Ce profil a pour but d’offrir aux membres du SCFP des renseignements de base sur le secteur dans lequel ils travaillent, et ce, dans une perspective nationale.

Les membres du SCFP œuvrant dans le secteur des services sociaux fournissent toute une gamme de services aux personnes les plus vulnérables et marginalisées. Ils aident notamment les femmes et les enfants à échapper à la violence conjugale. Ils œuvrent auprès d’adultes ayant une déficience intellectuelle. Ils protègent les enfants contre la négligence et la maltraitance. Ils conseillent les chômeurs. Ils administrent l’aide sociale. Ils travaillent dans les refuges et sensibilisent les gens au VIH/sida. Ils travaillent pour des employeurs de toute sorte, allant de petits organismes communautaires aux agences gouvernementales et aux municipalités. 

Les femmes représentent 85 pour cent de la main-d’œuvre dans le secteur des services sociaux. Le travail est confié de plus en plus à des employés temporaires, contractuels, occasionnels ou à temps partiel. 

Le SCFP est le deuxième syndicat en importance dans ce secteur. Il représente 27 pour cent de tous les syndiqués des services sociaux au pays. Le SCFP travaille en collaboration avec les bénéficiaires, leurs familles et les organismes qui leur viennent en aide afin d’améliorer les services et d’accroître leur financement.

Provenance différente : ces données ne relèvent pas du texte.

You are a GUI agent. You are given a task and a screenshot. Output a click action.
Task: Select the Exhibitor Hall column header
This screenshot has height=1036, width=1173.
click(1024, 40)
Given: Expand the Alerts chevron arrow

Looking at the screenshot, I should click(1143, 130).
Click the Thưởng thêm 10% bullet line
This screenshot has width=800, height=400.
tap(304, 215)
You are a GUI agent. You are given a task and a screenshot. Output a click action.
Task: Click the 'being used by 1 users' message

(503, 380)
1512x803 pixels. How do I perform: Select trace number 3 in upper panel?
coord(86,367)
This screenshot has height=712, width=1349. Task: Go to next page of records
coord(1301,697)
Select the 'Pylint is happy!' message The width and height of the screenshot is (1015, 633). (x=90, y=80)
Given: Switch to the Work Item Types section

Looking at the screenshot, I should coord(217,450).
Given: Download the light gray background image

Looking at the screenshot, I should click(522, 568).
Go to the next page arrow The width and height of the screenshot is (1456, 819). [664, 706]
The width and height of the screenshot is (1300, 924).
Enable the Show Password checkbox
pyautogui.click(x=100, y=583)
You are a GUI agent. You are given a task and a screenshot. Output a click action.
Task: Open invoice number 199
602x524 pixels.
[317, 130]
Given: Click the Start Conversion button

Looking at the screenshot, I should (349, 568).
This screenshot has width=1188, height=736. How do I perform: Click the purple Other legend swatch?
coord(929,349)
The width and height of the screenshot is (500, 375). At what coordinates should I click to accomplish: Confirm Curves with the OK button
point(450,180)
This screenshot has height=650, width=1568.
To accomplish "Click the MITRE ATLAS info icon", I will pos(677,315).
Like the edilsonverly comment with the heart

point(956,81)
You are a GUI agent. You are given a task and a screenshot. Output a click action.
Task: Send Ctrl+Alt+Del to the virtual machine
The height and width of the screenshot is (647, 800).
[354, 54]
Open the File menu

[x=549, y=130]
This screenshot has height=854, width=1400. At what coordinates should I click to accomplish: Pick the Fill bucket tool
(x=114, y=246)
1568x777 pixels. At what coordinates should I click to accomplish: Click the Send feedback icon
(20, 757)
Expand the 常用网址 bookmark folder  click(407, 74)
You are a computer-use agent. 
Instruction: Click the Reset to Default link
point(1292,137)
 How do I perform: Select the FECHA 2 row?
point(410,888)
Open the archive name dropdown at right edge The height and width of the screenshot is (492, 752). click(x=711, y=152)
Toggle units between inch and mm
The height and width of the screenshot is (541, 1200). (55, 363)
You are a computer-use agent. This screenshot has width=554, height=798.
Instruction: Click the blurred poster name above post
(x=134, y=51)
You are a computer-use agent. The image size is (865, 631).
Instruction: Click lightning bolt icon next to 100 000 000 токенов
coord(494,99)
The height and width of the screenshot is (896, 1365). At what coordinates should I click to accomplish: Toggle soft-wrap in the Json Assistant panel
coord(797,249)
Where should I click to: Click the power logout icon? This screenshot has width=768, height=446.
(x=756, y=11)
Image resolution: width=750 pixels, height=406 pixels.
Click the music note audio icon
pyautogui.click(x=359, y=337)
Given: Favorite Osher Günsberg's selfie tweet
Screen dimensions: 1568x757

Le SCFP représente 48 710 travailleurs des services sociaux répartis dans plus de 500 unités de négociation.

En plus, nous avons des membres qui font partie de grandes sections locales présentes dans d’autres secteurs, comme les municipalités, l’éducation et la santé. Par exemple, en Ontario, les personnes qui s’occupent de l’aide sociale travaillent pour les municipalités.

Financement et gouvernance

Fragilisés par des décennies de compressions ou de gel des crédits de la part des gouvernements, les services sociaux sont confrontés à plusieurs formes de privatisation.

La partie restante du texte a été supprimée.